Exercise objective ->
From the entries below, retype only the lines from the one with "Dopravní a platební podmínky (464, 2368)" through the one with "[button] (1283, 1724)", exactly as written.

Supplied material ->
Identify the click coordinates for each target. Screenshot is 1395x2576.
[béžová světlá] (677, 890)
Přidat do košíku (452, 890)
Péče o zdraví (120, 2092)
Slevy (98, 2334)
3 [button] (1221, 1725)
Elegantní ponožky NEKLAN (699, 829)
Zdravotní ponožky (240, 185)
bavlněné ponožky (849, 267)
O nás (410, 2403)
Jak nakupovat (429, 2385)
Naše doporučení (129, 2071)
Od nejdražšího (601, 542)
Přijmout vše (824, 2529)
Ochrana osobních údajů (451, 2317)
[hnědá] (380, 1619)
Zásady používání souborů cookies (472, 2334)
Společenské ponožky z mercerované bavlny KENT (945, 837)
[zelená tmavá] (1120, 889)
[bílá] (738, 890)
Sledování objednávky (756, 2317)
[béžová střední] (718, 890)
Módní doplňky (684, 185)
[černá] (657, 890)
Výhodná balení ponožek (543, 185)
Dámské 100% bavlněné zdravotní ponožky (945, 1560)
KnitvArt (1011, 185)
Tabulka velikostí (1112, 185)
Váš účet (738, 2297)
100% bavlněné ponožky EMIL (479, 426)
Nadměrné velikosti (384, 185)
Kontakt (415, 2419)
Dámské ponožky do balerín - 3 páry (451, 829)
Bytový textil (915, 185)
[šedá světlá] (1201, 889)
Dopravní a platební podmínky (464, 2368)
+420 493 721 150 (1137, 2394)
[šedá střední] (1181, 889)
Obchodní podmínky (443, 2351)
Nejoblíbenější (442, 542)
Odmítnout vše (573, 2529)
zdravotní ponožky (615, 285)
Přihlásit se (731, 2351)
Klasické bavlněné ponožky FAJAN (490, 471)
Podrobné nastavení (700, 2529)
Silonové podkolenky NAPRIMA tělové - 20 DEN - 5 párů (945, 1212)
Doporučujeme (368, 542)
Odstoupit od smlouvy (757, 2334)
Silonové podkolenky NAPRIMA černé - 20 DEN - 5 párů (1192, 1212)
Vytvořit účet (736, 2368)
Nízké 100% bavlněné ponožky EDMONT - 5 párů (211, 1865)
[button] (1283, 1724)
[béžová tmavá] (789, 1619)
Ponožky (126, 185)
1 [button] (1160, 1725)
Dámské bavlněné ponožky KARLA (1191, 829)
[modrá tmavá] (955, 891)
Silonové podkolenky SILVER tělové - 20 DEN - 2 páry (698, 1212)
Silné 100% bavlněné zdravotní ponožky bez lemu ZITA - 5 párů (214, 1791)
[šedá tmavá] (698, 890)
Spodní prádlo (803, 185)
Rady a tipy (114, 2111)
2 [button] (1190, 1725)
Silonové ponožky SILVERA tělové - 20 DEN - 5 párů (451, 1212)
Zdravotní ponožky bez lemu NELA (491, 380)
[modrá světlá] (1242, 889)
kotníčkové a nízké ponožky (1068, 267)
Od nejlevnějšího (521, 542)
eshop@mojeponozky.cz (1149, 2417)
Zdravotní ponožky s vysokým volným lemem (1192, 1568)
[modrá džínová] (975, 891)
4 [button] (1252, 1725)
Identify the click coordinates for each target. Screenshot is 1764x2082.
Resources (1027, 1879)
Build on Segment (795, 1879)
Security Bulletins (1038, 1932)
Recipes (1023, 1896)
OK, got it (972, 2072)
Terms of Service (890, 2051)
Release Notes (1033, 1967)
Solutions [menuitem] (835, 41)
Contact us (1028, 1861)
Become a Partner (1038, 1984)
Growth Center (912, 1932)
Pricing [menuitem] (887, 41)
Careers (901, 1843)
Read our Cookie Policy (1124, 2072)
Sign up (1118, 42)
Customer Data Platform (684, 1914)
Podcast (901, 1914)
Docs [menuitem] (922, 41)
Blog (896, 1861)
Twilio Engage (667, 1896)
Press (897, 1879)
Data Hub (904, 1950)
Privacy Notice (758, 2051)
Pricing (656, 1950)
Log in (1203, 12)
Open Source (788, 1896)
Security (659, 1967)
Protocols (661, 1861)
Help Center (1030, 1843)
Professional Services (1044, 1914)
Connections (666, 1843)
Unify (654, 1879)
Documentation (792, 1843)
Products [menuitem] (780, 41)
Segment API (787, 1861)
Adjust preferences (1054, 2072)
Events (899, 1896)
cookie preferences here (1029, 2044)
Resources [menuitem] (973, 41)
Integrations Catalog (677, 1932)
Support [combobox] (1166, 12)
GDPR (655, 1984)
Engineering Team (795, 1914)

Result of this exercise ->
Dopravní a platební podmínky (464, 2368)
+420 493 721 150 (1137, 2394)
[šedá střední] (1181, 889)
Obchodní podmínky (443, 2351)
Nejoblíbenější (442, 542)
Odmítnout vše (573, 2529)
zdravotní ponožky (615, 285)
Přihlásit se (731, 2351)
Klasické bavlněné ponožky FAJAN (490, 471)
Podrobné nastavení (700, 2529)
Silonové podkolenky NAPRIMA tělové - 20 DEN - 5 párů (945, 1212)
Doporučujeme (368, 542)
Odstoupit od smlouvy (757, 2334)
Silonové podkolenky NAPRIMA černé - 20 DEN - 5 párů (1192, 1212)
Vytvořit účet (736, 2368)
Nízké 100% bavlněné ponožky EDMONT - 5 párů (211, 1865)
[button] (1283, 1724)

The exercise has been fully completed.